Ah ! ces pages colorées par la haine, chargées de la dynamite des images, traversées d’un long frémissement de douleur, coupées d’appels irrésistibles à la justice humaine ! Ces pages baignées de pitié, trempées de colère, quel bouleversement elles suscitaient dans les âmes ! Elles influencèrent des milliers de jeunes gens qui se dressaient, poings fermés, contre le militarisme et, bien après l’affaire Dreyfus, on les relisait encore avec ferveur. Pour tout dire, c’était le bréviaire du révolté pour la génération à laquelle j’appartiens.

Depuis, Biribi a disparu. Du moins, on l’assure.
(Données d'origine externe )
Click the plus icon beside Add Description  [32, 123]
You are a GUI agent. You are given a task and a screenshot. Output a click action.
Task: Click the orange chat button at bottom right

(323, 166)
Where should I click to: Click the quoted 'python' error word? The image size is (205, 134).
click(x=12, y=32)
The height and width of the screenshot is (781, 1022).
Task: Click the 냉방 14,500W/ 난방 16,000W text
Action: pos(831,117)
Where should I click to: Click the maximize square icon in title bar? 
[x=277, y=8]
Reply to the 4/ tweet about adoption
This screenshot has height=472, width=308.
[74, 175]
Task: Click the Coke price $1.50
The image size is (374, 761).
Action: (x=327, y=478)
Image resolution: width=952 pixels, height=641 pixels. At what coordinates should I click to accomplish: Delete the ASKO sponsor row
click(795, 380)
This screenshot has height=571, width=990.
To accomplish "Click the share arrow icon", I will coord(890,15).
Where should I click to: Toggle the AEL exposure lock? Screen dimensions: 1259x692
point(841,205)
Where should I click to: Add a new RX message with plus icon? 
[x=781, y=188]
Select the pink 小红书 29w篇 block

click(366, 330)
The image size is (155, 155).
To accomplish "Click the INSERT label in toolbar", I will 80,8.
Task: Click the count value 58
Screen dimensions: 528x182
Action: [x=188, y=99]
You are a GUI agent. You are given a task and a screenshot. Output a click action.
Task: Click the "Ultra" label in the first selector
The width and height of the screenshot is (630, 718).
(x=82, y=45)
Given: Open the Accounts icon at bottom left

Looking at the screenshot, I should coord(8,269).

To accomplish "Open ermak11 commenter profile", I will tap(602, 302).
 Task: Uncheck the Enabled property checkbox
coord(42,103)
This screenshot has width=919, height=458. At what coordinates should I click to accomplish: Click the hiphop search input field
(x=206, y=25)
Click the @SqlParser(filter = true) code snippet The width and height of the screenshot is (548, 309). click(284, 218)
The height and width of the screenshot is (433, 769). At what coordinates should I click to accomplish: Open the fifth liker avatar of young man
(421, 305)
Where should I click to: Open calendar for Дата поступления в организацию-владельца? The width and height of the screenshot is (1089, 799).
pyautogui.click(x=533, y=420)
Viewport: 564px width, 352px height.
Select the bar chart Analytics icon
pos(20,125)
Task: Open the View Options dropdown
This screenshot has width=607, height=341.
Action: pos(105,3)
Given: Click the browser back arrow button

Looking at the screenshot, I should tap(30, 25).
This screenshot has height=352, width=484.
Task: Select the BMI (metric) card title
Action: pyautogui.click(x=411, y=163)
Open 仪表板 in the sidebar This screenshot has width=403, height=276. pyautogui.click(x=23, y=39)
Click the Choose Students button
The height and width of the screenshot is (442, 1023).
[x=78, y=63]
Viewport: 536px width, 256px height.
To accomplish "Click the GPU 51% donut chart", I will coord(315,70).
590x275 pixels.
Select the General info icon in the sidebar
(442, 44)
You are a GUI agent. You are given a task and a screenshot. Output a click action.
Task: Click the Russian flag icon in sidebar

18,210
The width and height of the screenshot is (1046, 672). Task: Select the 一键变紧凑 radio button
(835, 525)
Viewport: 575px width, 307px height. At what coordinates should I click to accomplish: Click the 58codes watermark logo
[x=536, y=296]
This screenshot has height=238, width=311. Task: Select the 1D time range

Albert Londres a réussi à faire transférer les disciplinaires et leurs tourmenteurs dans les prisons militaires de la métropole. Il n’est pas certain qu’ils aient gagné beaucoup au change. Quand on a démoli une Bastille, on s’aperçoit qu’il en est d’autres qui réclament la pioche.

Mais n’eût-il écrit que ce seul livre, que cela suffirait pour sauver Darien de l’oubli. On ne le connaît plus aujourd’hui, soit ! L’avenir réparera. Un jour, on redécouvrira cet écrivain ardent, spontané, volcanique, pourrait-on dire. Il appartient à la postérité. Si, toutefois, cette dame…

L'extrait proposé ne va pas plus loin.